The Association for Women in Architecture and Design (AWA+D) is a nonprofit professional association based in Los Angeles, California. The organization aims to support women working in the fields of architecture and design through educational programming, networking and mentoring. The history of the AWA+D dates back to 1922.

History 
In 1915 four female architect students from Washington University in St. Louis were rejected from the male architectural fraternity. These women, Helen Milius, May Steinmesch, Jane Pelton, and Angela Burdeau created their own architectural sorority called La Confrerie Alongine. La Confrerie Alongine later became Alpha Alpha Gamma. Those four women found many female architect students like themselves across numerous college campuses and started many chapters of Alpha Alpha Gamma. Founded on January 28, 1922, Alpha Alpha Gamma became an official national sorority supporting female students studying architecture. In 1934, practicing women architects formed the Association of Women in Architecture, with Alpha Alpha Gamma remaining the affiliate organization for students entering the workforce. In 1948 the organization elected to rename The Association for Women in Architecture to The Association for Women in Architecture and Allied Arts for the professional chapters to support women in similar fields facing similar challenges. This name change helped support women in fields of architecture, interior design, engineering, and artists of various principles. 

By 1950, there were around twenty professional and student chapters across the country. With the growth came pressure to maintain the association title. In doing so, meant publishing a newsletter called Keystone, as well as funding for a national annual convention. Because of the pressure, the organization precipitated to a re-organization, thus leading the organization to dissolve in 1964. Though both student and professional chapter still continued in universities and cities across the United States.

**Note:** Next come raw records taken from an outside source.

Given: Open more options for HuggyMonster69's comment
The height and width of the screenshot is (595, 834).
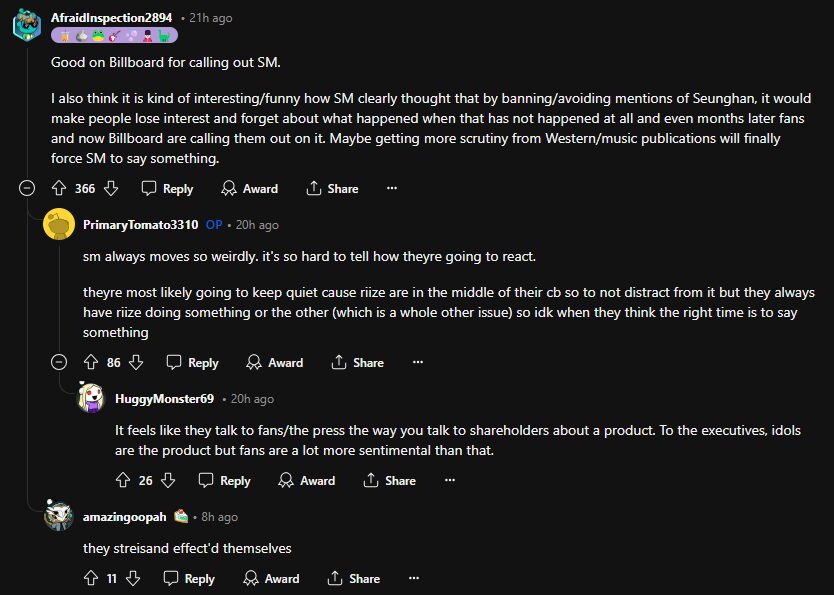Looking at the screenshot, I should coord(450,480).
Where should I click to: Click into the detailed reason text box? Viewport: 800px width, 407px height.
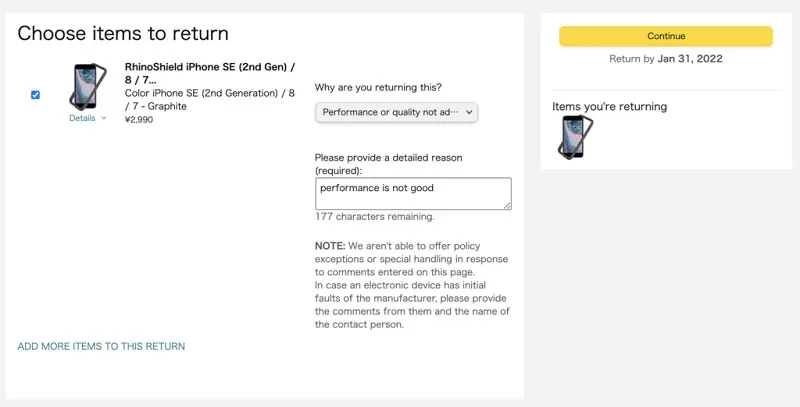tap(412, 193)
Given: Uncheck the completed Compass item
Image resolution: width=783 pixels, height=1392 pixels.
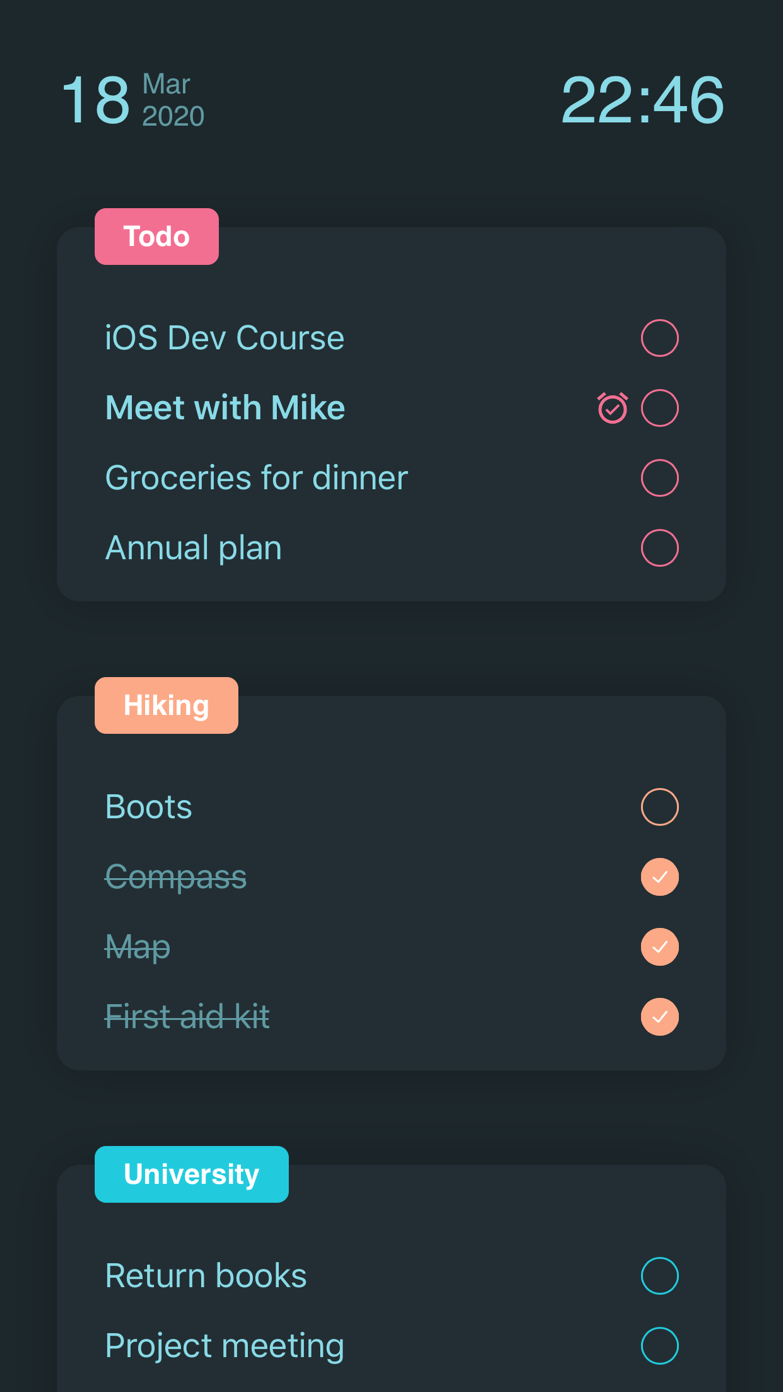Looking at the screenshot, I should click(x=660, y=877).
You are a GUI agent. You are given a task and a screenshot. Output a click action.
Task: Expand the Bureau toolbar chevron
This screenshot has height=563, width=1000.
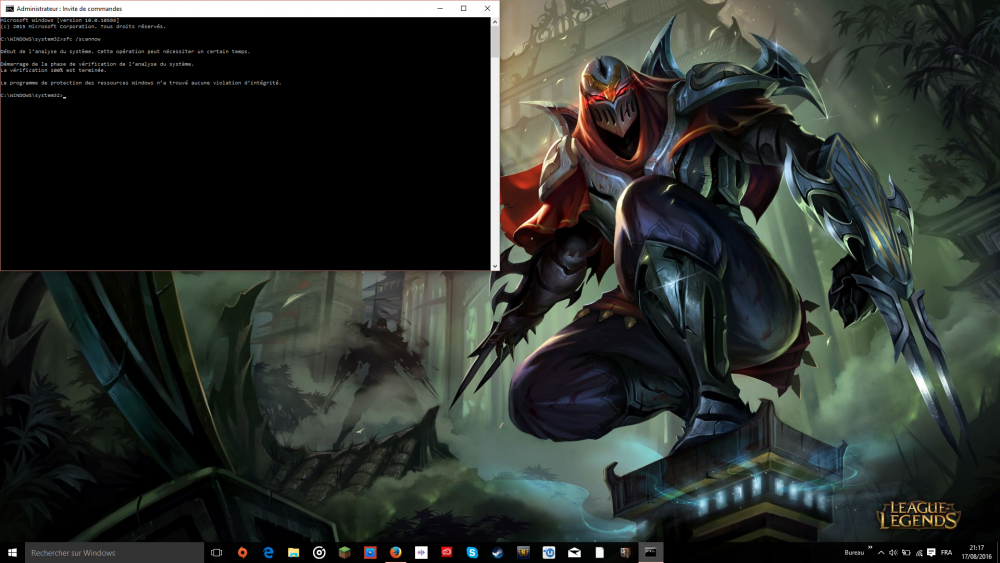click(x=871, y=549)
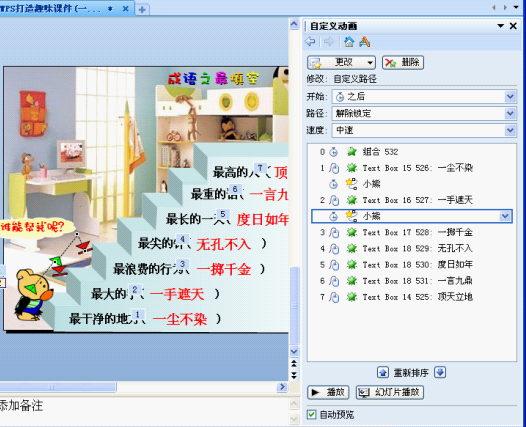The height and width of the screenshot is (427, 526).
Task: Toggle the 自动预览 checkbox
Action: (311, 415)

The Los Angeles chapter of Association for Women in Architecture (AWA-LA), soon became the sole survivor of AWA, with a large growth rate within the Los Angeles area. In 1975, the AWA-LA expanded membership to include others with interest in supporting women. This expand in membership included men. Thus the "of Women" portion of the name changed to "for Women" to represent the introduction of allowing men into the organization with the ideal to support women.

Today 
In 2012, the organization changed from The Association for Women in Architecture and Allied Arts to The Association for Women in Architecture and Design to support Architects, Contractors, Interior designers, Engineers, Urban Planners, Designers and Artists in similar fields, and students enrolled in these fields. Today Association for Women in Architecture and Design being a 501(c)(6) not for profit organization. With the Los Angeles chapter being the principle chapter, today the organization support women and the advances  that women in these fields experience. With the mission "We encourage and foster high levels of achievement by providing educational programming, mentoring, and illuminating career opportunities for students and professionals in these fields. We cultivate awareness of the value and advancements created by our profession." The organization continues to grow and change as more opportunities become available.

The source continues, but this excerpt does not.